Bohnet et al. (2016): Gender bias and evaluation nudges - joint (vs. separate) evaluation reduces bias. d = 1.53, z = 5.20. Harvard Kennedy School
Damgaard & Gravert (2017): Large-scale reminder experiment. d = 0.09, n > 40,000, z = 6.50.
Kesternich et al. (2019): Environmental default experiment with large sample. d = 0.21, n > 4,000, z = 10.65.

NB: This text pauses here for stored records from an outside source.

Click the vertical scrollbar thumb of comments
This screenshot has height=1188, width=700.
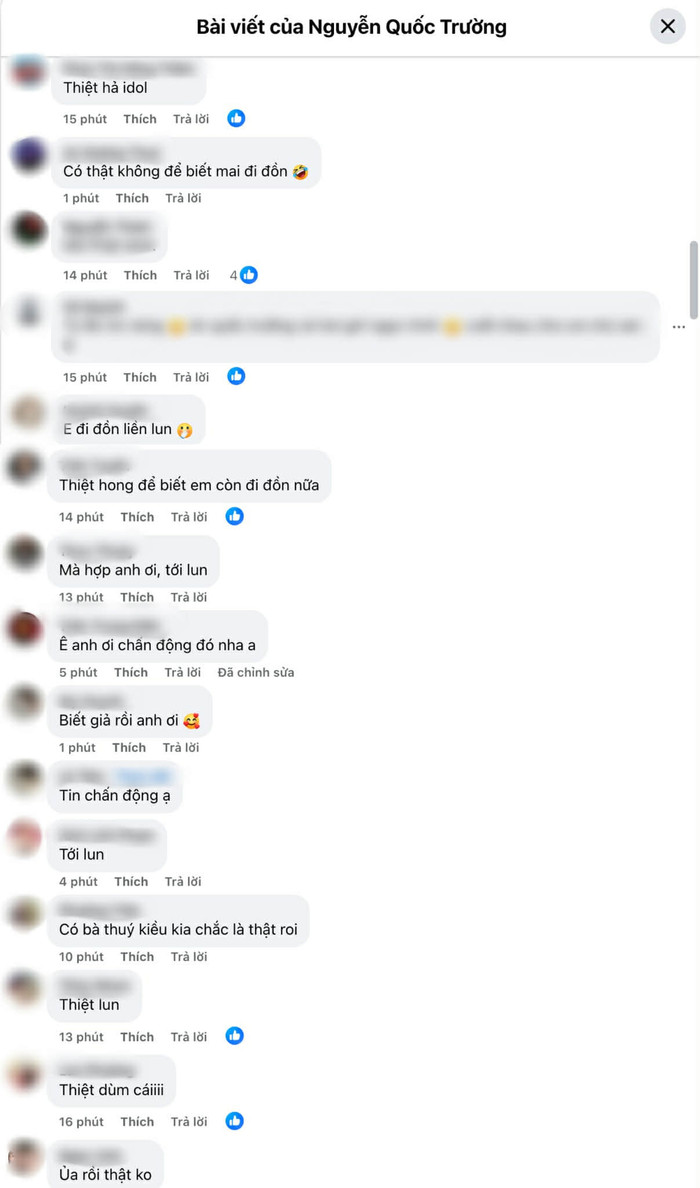694,280
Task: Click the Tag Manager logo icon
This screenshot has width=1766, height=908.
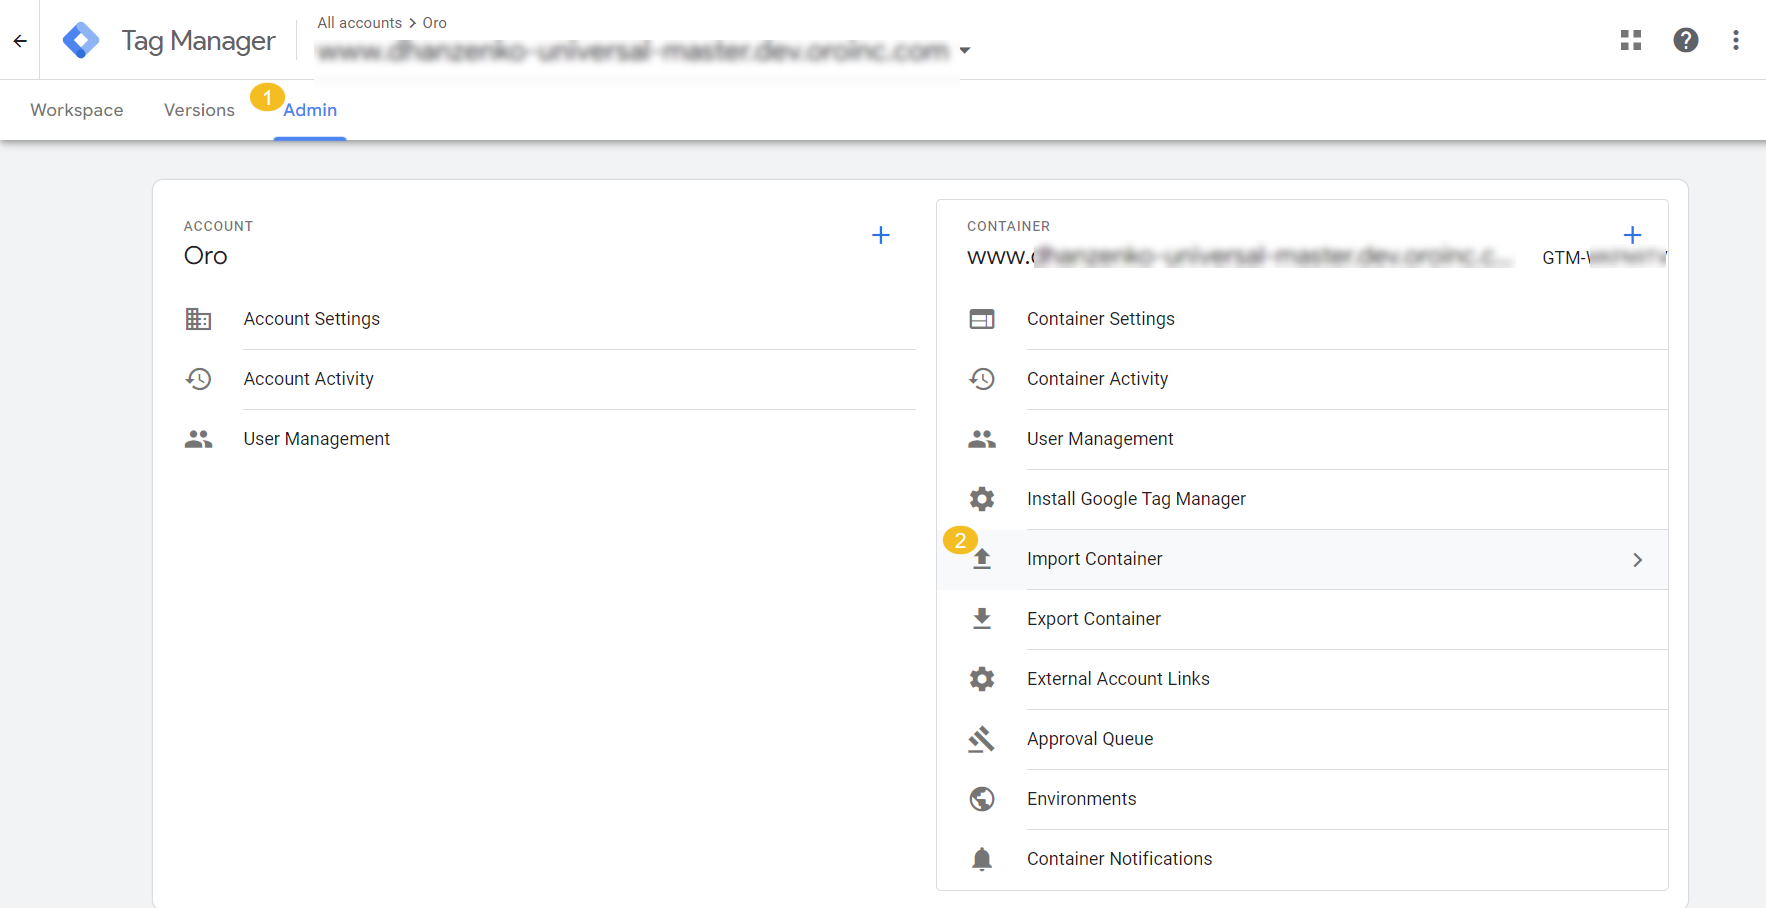Action: (81, 41)
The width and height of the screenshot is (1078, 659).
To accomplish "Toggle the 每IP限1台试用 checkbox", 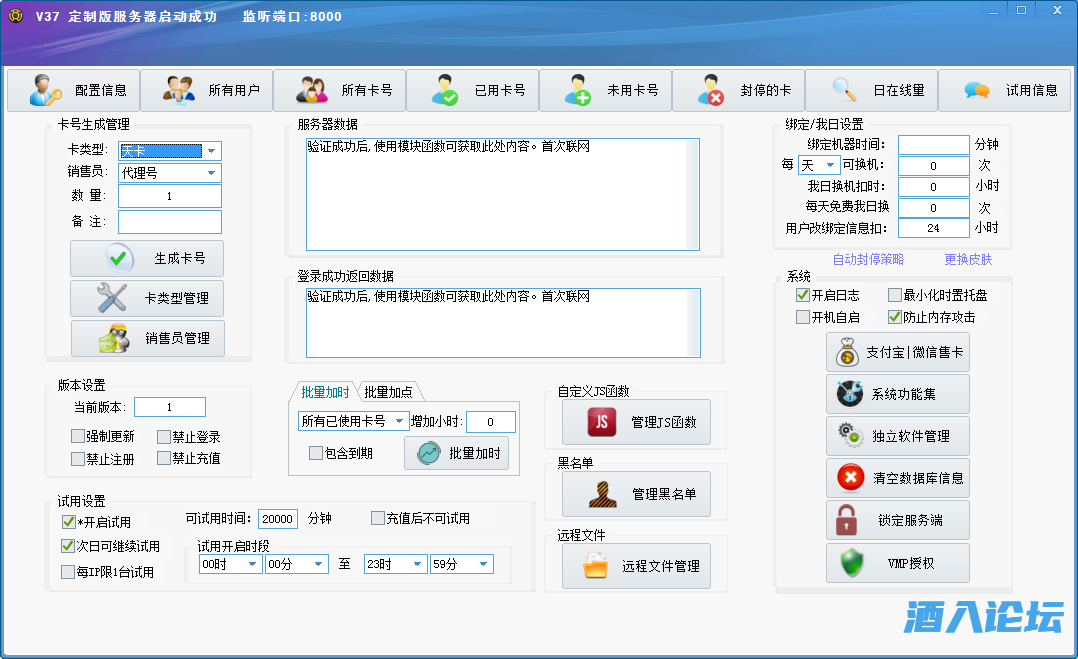I will pyautogui.click(x=68, y=573).
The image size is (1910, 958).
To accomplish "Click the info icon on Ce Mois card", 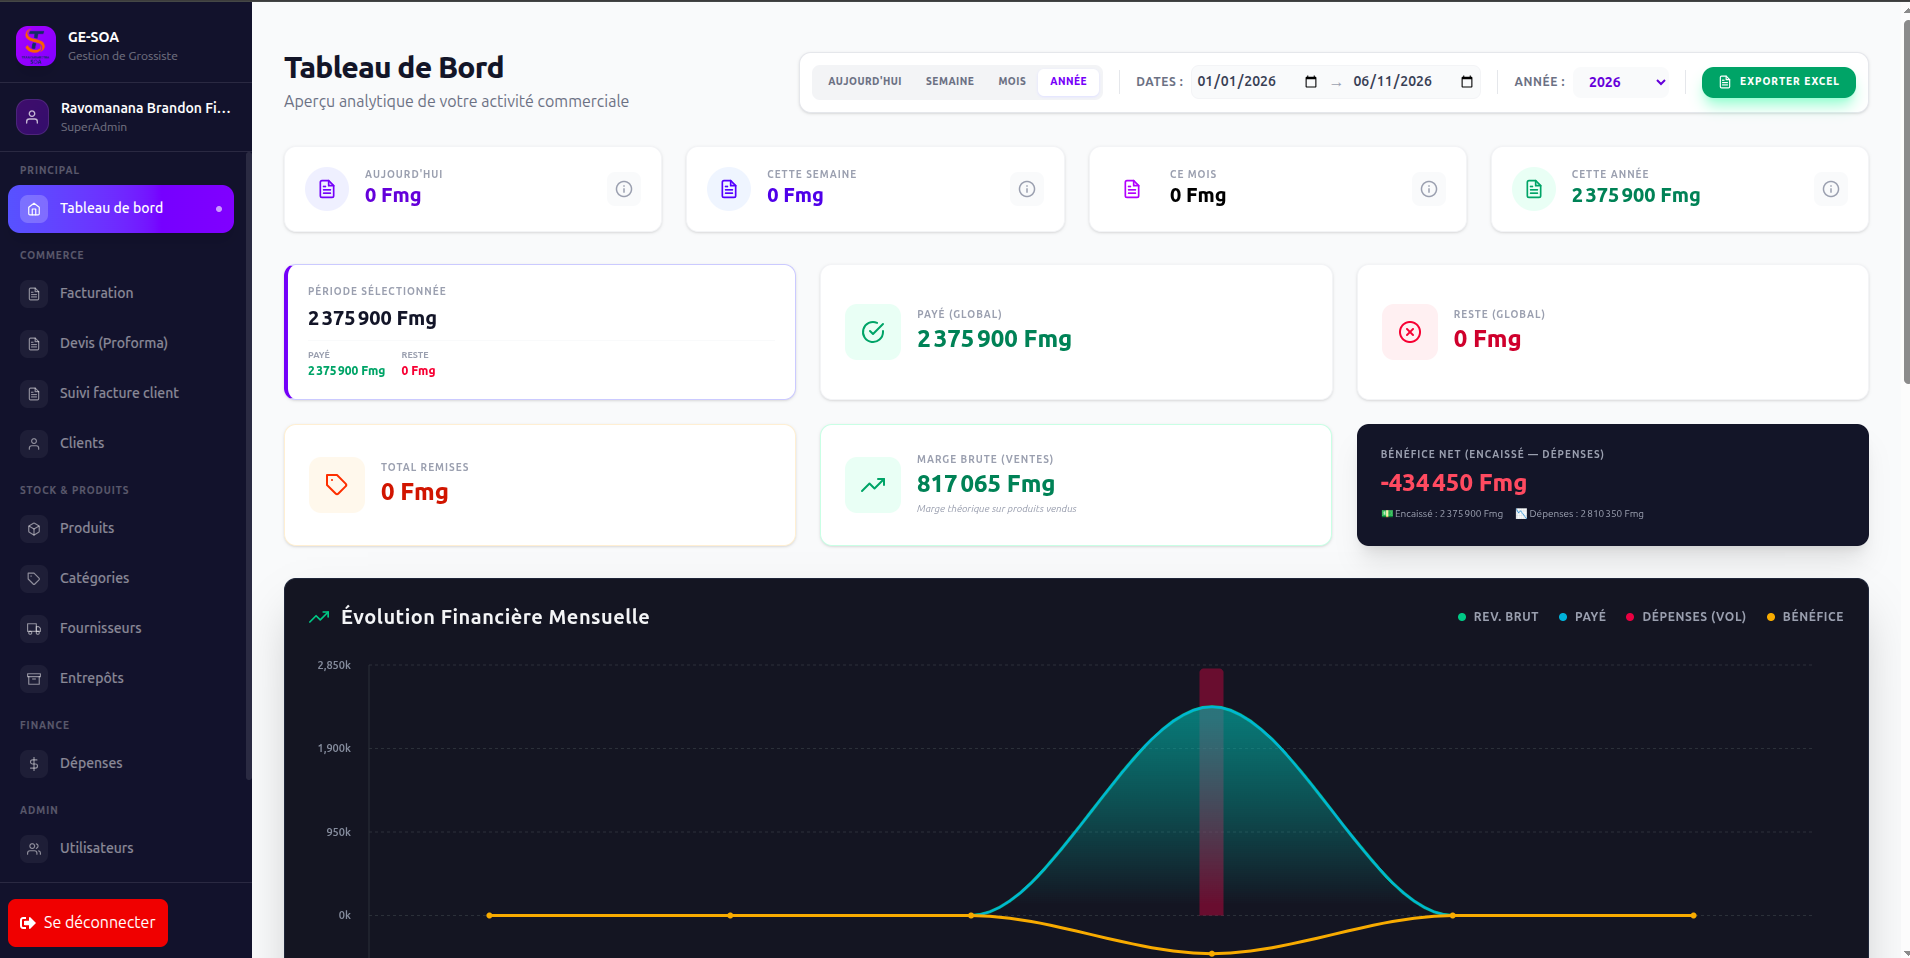I will point(1429,189).
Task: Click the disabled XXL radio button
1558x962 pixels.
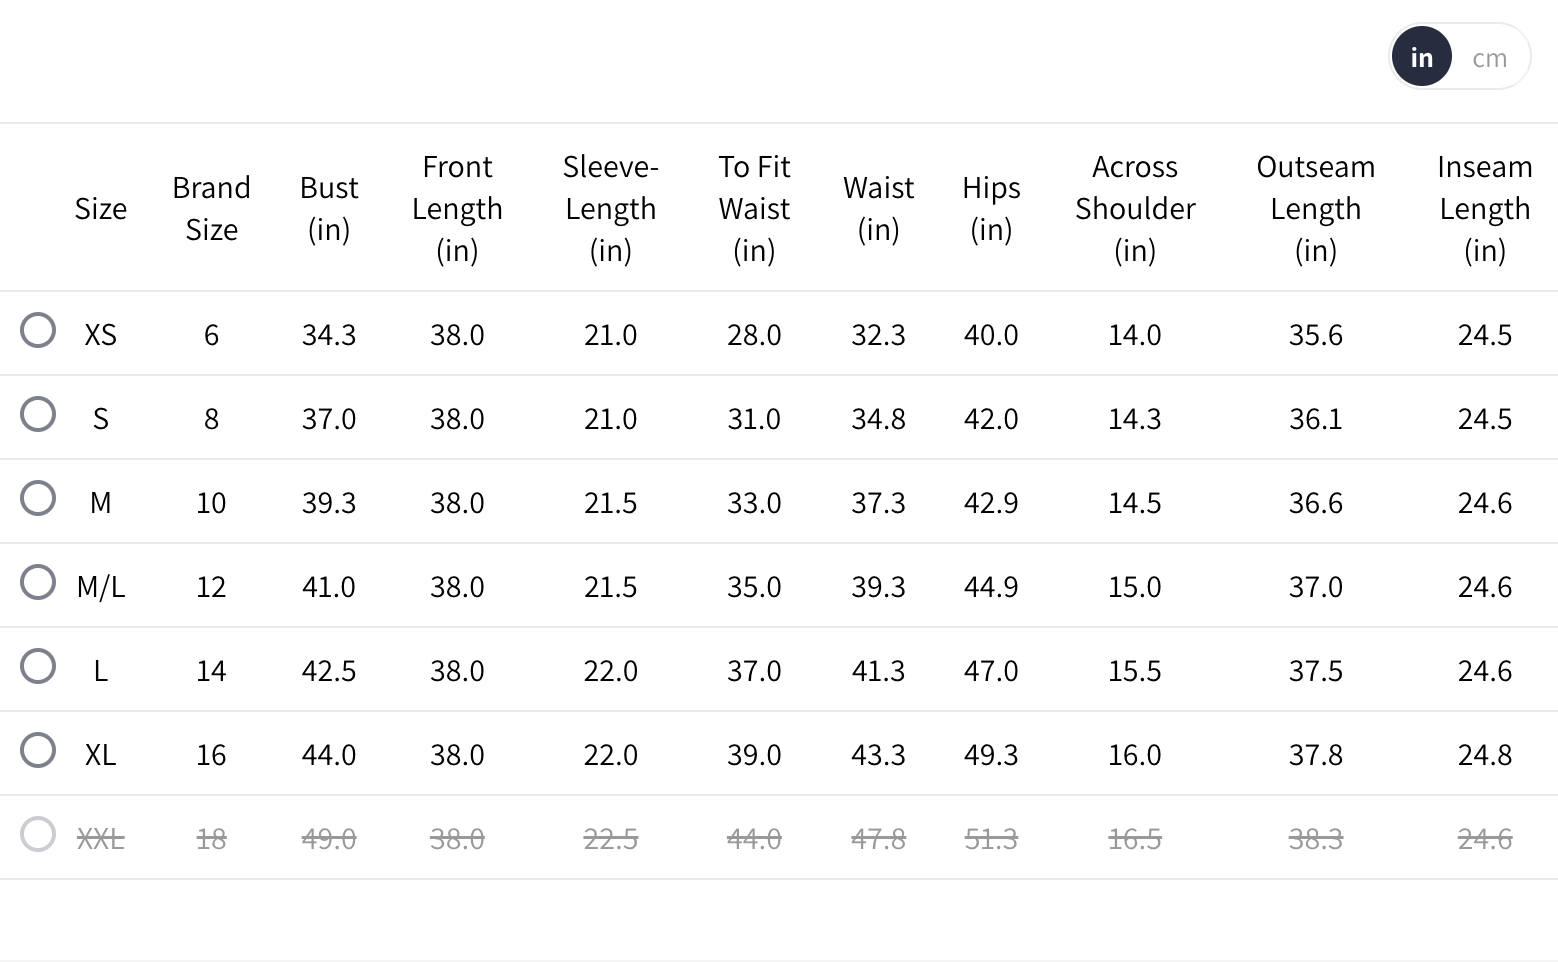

Papers also include work by: Young et al. (2009), Shevchenko et al. (2014), Hou (2017), Wansink et al. (2017), Shealy et al. (2018), Trevana et al. (2006), Haward et al. (2012), Schwartz (2007), Rosenkranz et al. (2017), Gartner (2018), Baek et al. (2014), Schulz et al. (2018), Van Bavel et al. (2019), Keller et al. (2011), BETA (2018), Van Dalen & Henkens (2014), and Isaksen et al. (2019).
| Pattern | Count | % |
|---|---|---|
| Large Effect | 32 | 74% |
| Massive Sample | 5 | 12% |
| Moderate Both | 6 | 14% |
Most large-z studies reflect genuinely large effects. Three-quarters of papers have Cohen’s d ≥ 0.5, meaning the interventions produced dramatic behavioral changes. Choice architecture interventions—especially defaults—can double or even triple the rate of desired behaviors.
A few studies leverage massive samples. The BIT organ donation study, Mann & Bryant voter registration study, and similar government-scale experiments have tiny individual effects (d ≈ 0.05-0.10) but achieve high z-values through sheer sample size. These effects matter at population scale.
Default interventions dominate. Of the 32 large-effect papers, the majority use default manipulations (opt-in vs. opt-out, pre-selected options). Defaults remain the most powerful nudge technique.
Food domain is well-represented. Many large-effect studies involve food choice (portion size, plate shape, menu defaults), where environmental cues strongly influence consumption.
Interpretation requires context. A z-statistic of 15 could reflect either a highly impactful intervention or a trivially small effect detected with massive precision. Understanding the pattern is essential for policy translation.
OSF Project: The effectiveness of nudging: A meta-analysis of choice architecture interventions across behavioral domains
Citation: Mertens, S., Herberz, M., Hahnel, U.J.J., & Brosch, T. (2022). The effectiveness of nudging: A meta-analysis of choice architecture interventions across behavioral domains. PNAS.